The program targets school children 8-10 years old for assessing IDD prevalence. It prefers the community-based survey to the school-based survey, since the former includes children not enrolled in school. The indicators health workers use to assess IDD prevalence are thyroid size (palpation and ultrasonography), urinary iodine, and level of thyroid-stimulating hormones in serum. Spot testing kits and iodometric titration method are used to measure iodine content in salt. Salt with at least 15 ppm iodine is classified as satisfactory. A goiter survey requires a minimum of 5 salt samples (about 20 g). The KAP survey needs a minimum of 5 different households in each cluster site. Issues related to salt addressed in the KAP survey include existence of iodized salt, importance of iodized salt consumption, consequences of IDD (e.g., poor physical and mental growth of children, still births, cretinism), packaging of iodized salt, price, storage of iodized salt, use of bagara salt, prior washing of salt, and source of iodized salt.
In West Bengal, only iodized salt can be sold. In 1994, West Bengal met its annual requirement of edible salt. A survey at rake unloading points in West Bengal in 1994 revealed that most salt from Gujarat had adequate iodine levels, while all but 5.3% of the salt from Rajasthan had insufficient iodine levels.
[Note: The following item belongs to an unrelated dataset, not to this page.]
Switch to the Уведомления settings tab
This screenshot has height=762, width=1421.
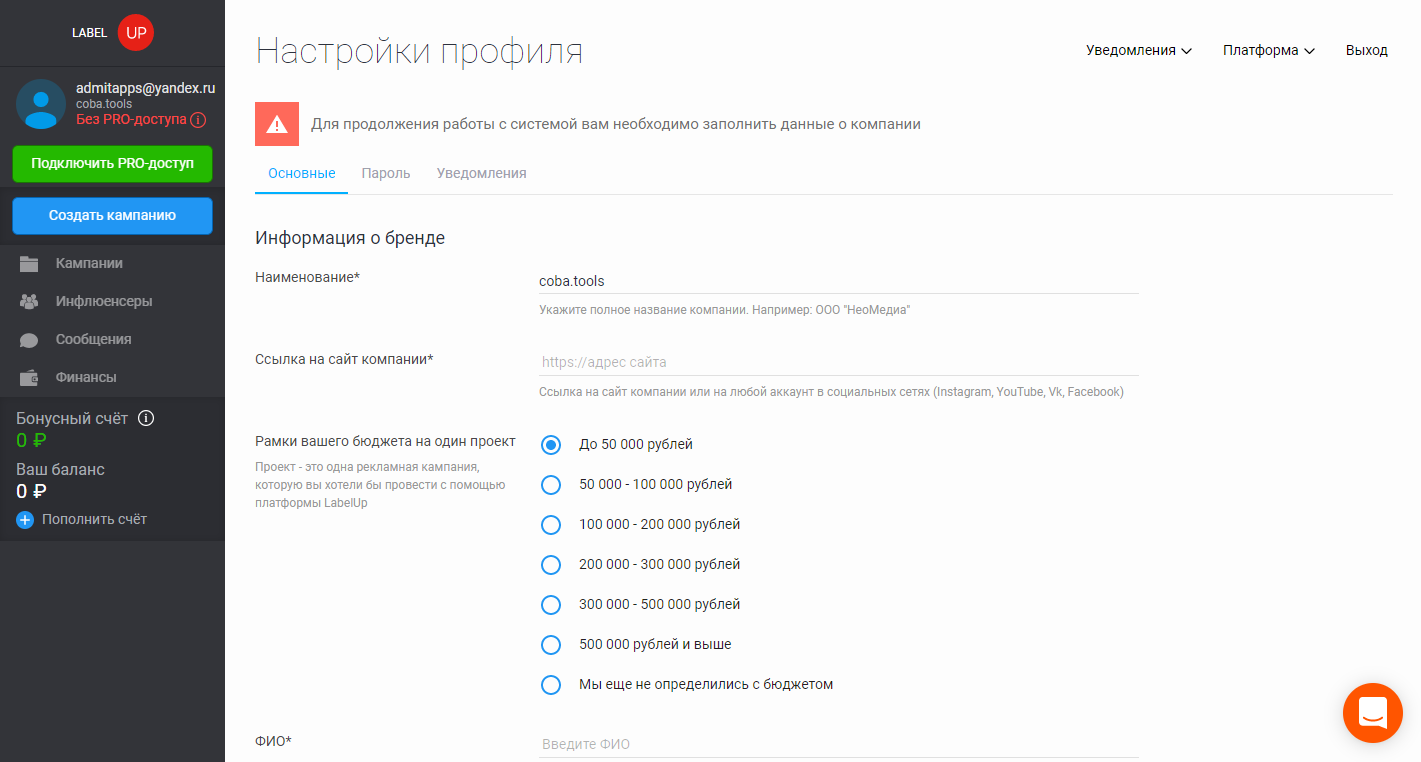(479, 172)
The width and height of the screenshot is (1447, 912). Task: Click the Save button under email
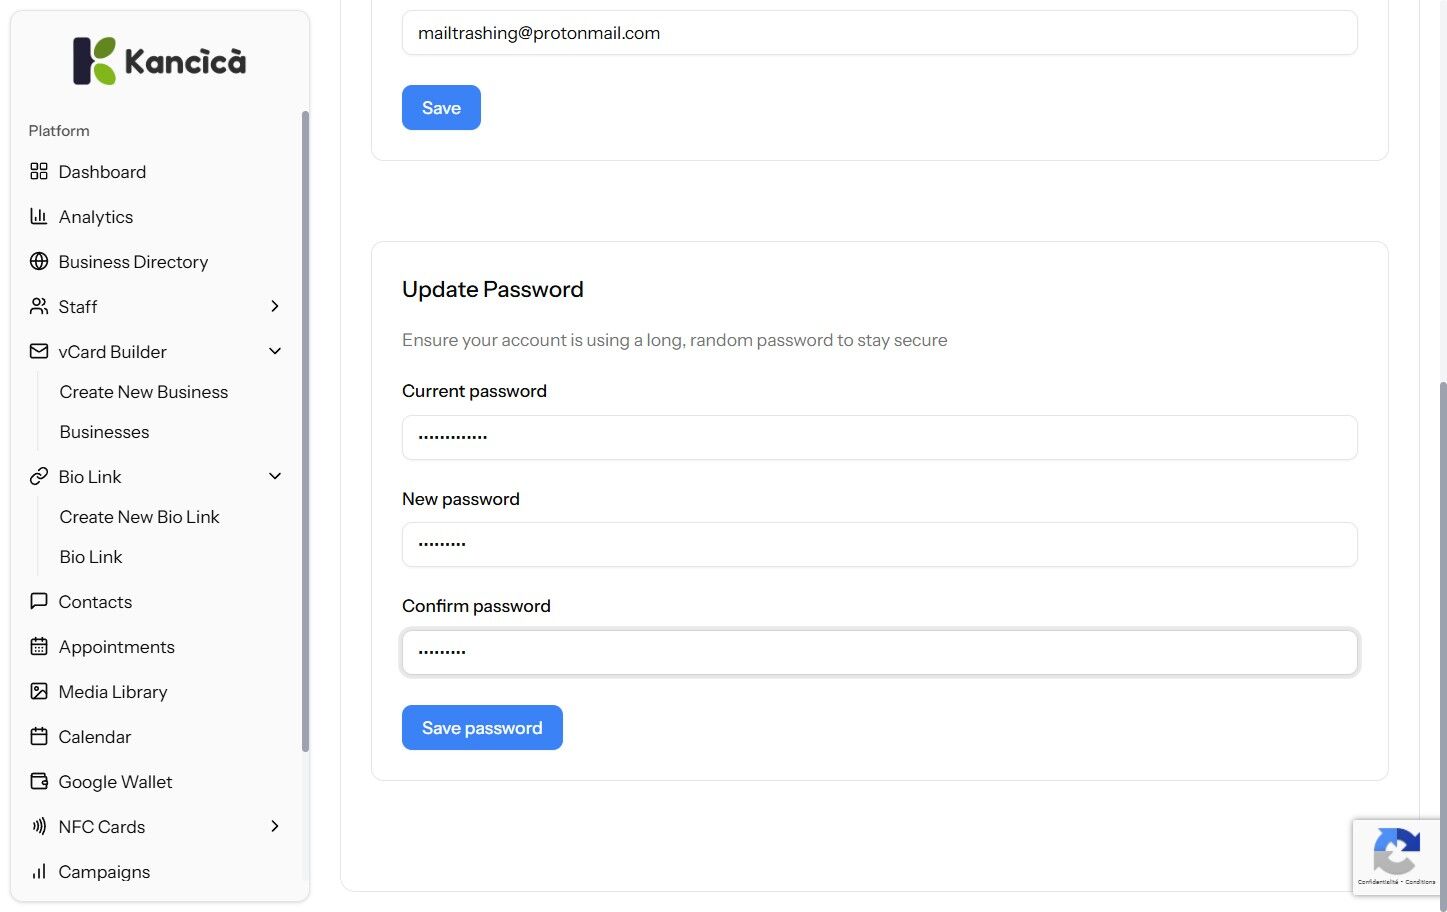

Health workers and food inspectors routinely monitor different districts at various levels (household, retailers, and wholesalers). In 1995, 84.3% of samples at wholesalers, 74.3% at retailers, and 71.2% at households had satisfactory levels of iodine.
Other vehicles like wheat flour, other flours and cooking oils are being researched on to be used for dissemination of iodine to the public in order to control iodine deficiency.